Jujur, sebenernya saya baru aja pulang dari acara musiknya LA Lights Indiefest, kebetulan ada final buat region Jawa Timur hari ini. Kenapa begitu pulang ke rumah saya langsung posting sesuatu di sini? Karena ada hal yang membuat saya benar-benar ah, apa ya, susah rasanya buat diomongin. Saya sudah meng-italic kata benar-benar di atas ya. Sebenarnya, ketika pulang mudik kemaren saya agak setengah nggak ikhlas untuk balik ke Surabaya, saya pengen tetep ada di Solo, atau bahkan West Java Trip. Pas waktu malam takbiran, saya udah membayangkan 'Aduh... jangan cepet berlalu dong liburannya, saya nggak mau balik ke Surabaya!!!'. Saya cerita ke temen saya, hal yang membuat saya males untuk balik ke tempat saya lahir, named Surabaya, karena, saya merasa bosan dengan kehidupan serba wah dan too dynamic-nya. Entahlah, rasanya Surabaya ini terlalu sempit, sampe-sampe tiap saya ke mall pasti saya ketemu sama banyak sekali orang yang saya kenal, and they got their styles, attitudes, even boyfriends. Trus saya buka Facebook, mereka muncul lagi, dengan segala pose terbaru yang mereka upload dan statusnya yang meledak-ledak tentang perasaan mereka.

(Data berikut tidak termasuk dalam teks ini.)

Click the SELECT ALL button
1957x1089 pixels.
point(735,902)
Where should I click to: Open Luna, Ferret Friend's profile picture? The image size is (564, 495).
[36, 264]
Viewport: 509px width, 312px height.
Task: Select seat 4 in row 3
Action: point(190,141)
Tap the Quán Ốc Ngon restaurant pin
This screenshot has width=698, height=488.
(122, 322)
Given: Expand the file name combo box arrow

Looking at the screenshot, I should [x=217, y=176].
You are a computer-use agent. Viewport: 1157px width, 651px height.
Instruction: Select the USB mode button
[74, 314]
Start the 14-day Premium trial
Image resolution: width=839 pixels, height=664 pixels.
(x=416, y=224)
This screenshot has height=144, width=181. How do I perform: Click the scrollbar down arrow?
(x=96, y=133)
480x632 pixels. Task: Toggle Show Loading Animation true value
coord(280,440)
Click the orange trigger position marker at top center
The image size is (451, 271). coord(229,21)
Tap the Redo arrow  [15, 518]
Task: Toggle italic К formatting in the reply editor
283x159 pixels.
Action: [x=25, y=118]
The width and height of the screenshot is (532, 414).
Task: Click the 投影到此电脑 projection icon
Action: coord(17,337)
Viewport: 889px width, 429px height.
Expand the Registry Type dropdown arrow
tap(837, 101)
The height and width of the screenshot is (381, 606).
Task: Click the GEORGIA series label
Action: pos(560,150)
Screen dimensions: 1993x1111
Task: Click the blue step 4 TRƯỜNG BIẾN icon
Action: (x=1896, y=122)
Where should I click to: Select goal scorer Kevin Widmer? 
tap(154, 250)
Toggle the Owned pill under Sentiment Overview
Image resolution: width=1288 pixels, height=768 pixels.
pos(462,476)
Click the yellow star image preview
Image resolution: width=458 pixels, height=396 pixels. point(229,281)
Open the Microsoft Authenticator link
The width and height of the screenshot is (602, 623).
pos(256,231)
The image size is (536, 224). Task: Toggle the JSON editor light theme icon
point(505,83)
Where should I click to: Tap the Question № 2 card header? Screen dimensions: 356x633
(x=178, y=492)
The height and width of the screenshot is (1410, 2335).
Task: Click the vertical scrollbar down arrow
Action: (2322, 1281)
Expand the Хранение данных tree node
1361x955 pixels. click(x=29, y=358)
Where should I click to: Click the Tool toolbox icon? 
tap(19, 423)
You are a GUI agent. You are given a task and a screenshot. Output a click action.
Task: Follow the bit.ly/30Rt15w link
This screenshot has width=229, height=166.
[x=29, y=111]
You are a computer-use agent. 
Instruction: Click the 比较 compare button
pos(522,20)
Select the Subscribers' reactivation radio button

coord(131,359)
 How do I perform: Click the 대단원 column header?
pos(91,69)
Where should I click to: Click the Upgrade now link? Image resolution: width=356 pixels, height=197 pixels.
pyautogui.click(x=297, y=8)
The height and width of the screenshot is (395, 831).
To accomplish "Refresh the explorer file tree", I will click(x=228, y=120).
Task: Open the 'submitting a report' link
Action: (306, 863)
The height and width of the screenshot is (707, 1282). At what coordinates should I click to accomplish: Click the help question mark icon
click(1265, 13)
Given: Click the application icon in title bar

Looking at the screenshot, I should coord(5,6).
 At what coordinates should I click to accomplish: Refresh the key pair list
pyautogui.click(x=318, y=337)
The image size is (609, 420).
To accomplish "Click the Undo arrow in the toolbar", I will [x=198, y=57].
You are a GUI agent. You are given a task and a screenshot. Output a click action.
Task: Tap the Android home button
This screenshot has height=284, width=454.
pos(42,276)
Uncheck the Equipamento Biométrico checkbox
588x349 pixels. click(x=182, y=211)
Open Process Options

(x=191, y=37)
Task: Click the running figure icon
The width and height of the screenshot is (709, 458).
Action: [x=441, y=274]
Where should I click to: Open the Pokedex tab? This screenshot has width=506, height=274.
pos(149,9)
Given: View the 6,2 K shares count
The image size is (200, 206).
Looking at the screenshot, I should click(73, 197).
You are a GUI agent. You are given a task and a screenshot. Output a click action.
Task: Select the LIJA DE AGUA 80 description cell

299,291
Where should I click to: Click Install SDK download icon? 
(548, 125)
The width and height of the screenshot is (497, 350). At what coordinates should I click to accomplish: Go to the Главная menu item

Saya denger cerita dari temen-temen tentang semua orang. Temen mereka, adik kelas saya, kakak kelas kelas saya, orang yang saya tahu di Facebook tapi saya nggak kenal, pokoknya them. Saya jadi tahu sifat-sifat asli mereka dan kebiasaan dari mereka yang sebelumnya nggak saya duga. Katakanlah matre, hobi jalan ke mall, pulang nenteng belanjaan macem Zara (yang kamu tahu, kadang harganya bikin kita kayak merasa kecekik sendiri), seperti itulah. Come on, Girls, do something! You just wasted your parent's money... Untuk mendapatkan uang dari orang tua aja kadang saya harus ngerengek setengah mati. Saya lihat foto-foto mereka hangout di Facebook, dan saya berpikir, beruntung saya dilahirkan bukan di keluarga yang amat sangat kaya raya seperti mereka, karena sekarang yang saya pengen lakukan adalah saya pengen jadi yang berbeda, paling beda, yang bisa show off sesuatu dari tangan saya sendiri, dari apa yang saya kerjakan, bukan dari uang orang tua saya.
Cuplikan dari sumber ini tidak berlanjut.